Untuk perwakafan tanah sebelum berlakunya PP No 28/1997, maka nadzir yang mendaftarkan ke KUA setempat. Apabila nadzirnya tidak ada lagi, dapat dilakukan oleh wakif, ahli warisnya, atau anak keturunan nadzir, atau anggota masyarakat yang mengetahui adanya wakaf tersebut. Demi keperluan membuktikan pendaftaran tanah wakaf tersebut, maka ditetapkan Akta Pengganti Akta Ikrar Wakaf (APAIW) yang dibuat oleh dan di hadapan PPAIW (Adijadi al-Alabij, 1989). APAIW ini selanjutnya didaftarkan di Kantor Pertanahan untuk dicatat perwakafannya pada buku tanah dan sertifikatnya.
Beberapa kendala yang dihadapi dalam pendaftaran tanah wakaf ialah adanya tanah wakaf yang surat-suratnya tidak ada atau tidak ada lagi, sehingga Nadzir kesulitan mendaftarkan tanah tersebut dan akhirnya didiamkan saja. Selain itu, masih ada anggapan bahwa tanpa sertifikat pun kedudukan tanah wakaf sudah cukup kuat. Pembuktiannya dirasa cukup dengan segel adat atau surat keterangan lainnya, ditambah tanah wakaf tersebut dikuasai berpuluh tahun dan tidak ada gugatan dari pihak mana pun. Dengan konstruksi pemikiran demikian, timbul keyakinan bahwa tanpa sertifikat pun kepastian hukum tanah wakaf tidak berkurang.

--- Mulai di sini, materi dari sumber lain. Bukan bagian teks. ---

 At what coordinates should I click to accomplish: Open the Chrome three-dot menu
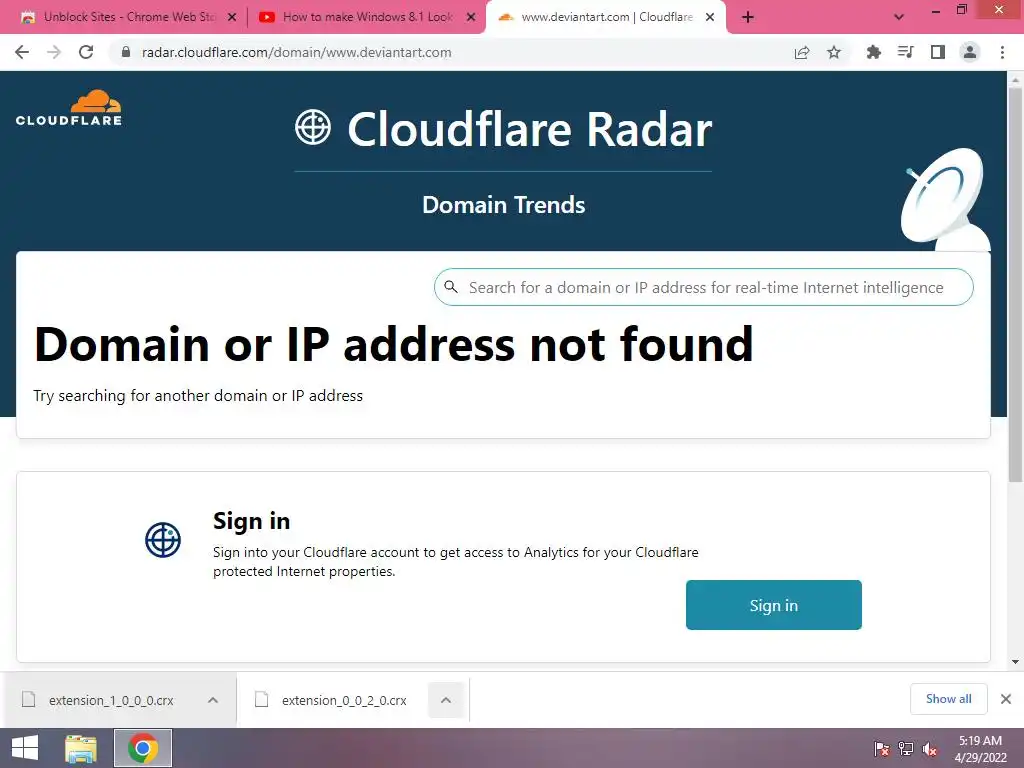1002,52
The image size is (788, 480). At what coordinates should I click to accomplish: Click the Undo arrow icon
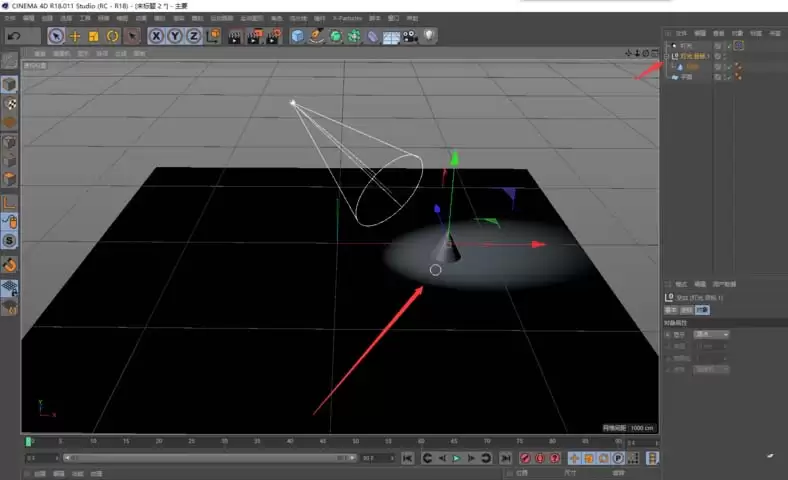[x=15, y=36]
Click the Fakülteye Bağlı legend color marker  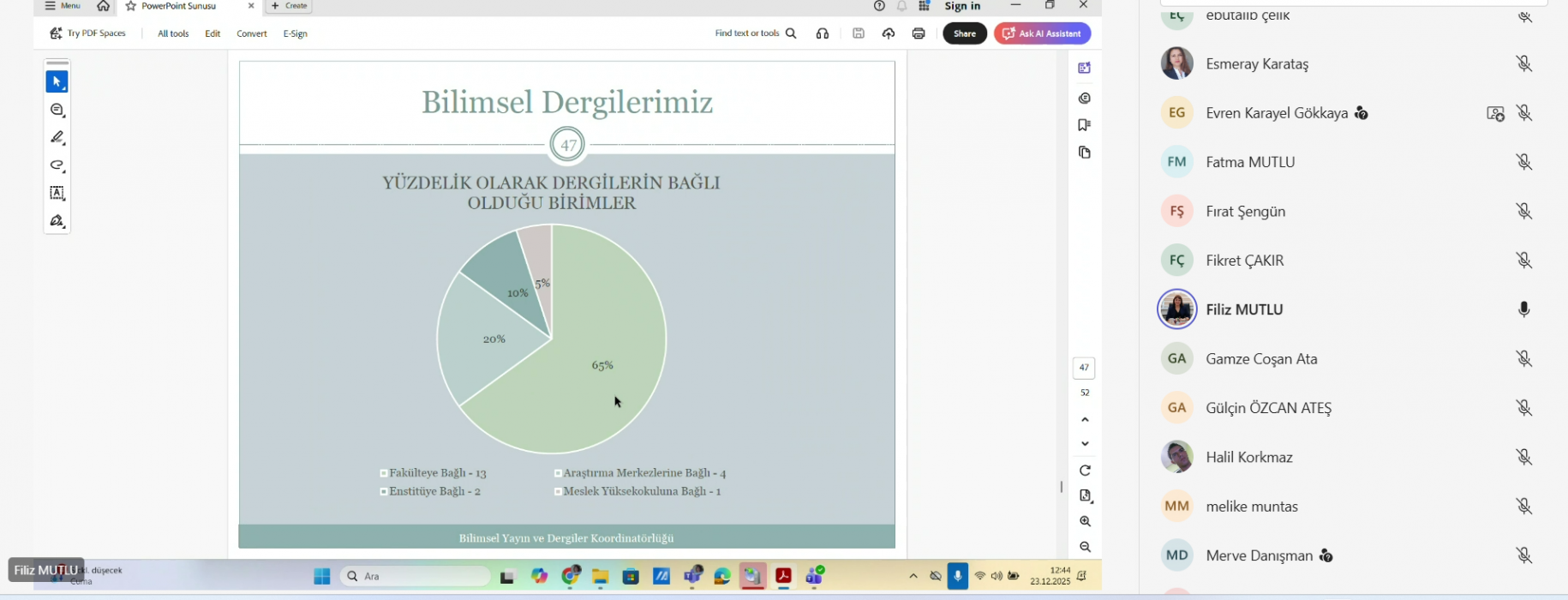383,473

Kendala lain, adanya anggapan bahwa perwakafan tersebut cukup dilakukan secara lisan, sehingga tata cara perwakafan seperti itu tidak mengharuskan didaftarkannya tanah wakaf sebagaimana diinginkan PP No 28/1977. Penerbitan sertifikat hak atas tanah yang berfungsi sebagai alat bukti, merupakan jaminan bagi kepastian hukum atas tanah termasuk tanah wakaf. Adanya suatu keharusan untuk mendaftarkan tanah wakaf guna mendapatkan sertifikat, dimaksudkan untuk menghindari hal-hal yang tidak diinginkan di kemudian hari dan mencegah terbawanya lembaga wakaf ke dalam perselisihan yang dapat memerosotkan wibawa dan Syariat Islam.
Kalaupun terjadi sengketa mengenai tanah wakaf, dengan adanya sertifikat tanah wakaf tersebut maka status hukumnya kuat secara yuridis. Dengan demikian, pendaftaran tanah wakaf sangat penting dari segi administrasi, hukum dan tetap terpelihara/terjaganya tanah wakaf tersebut.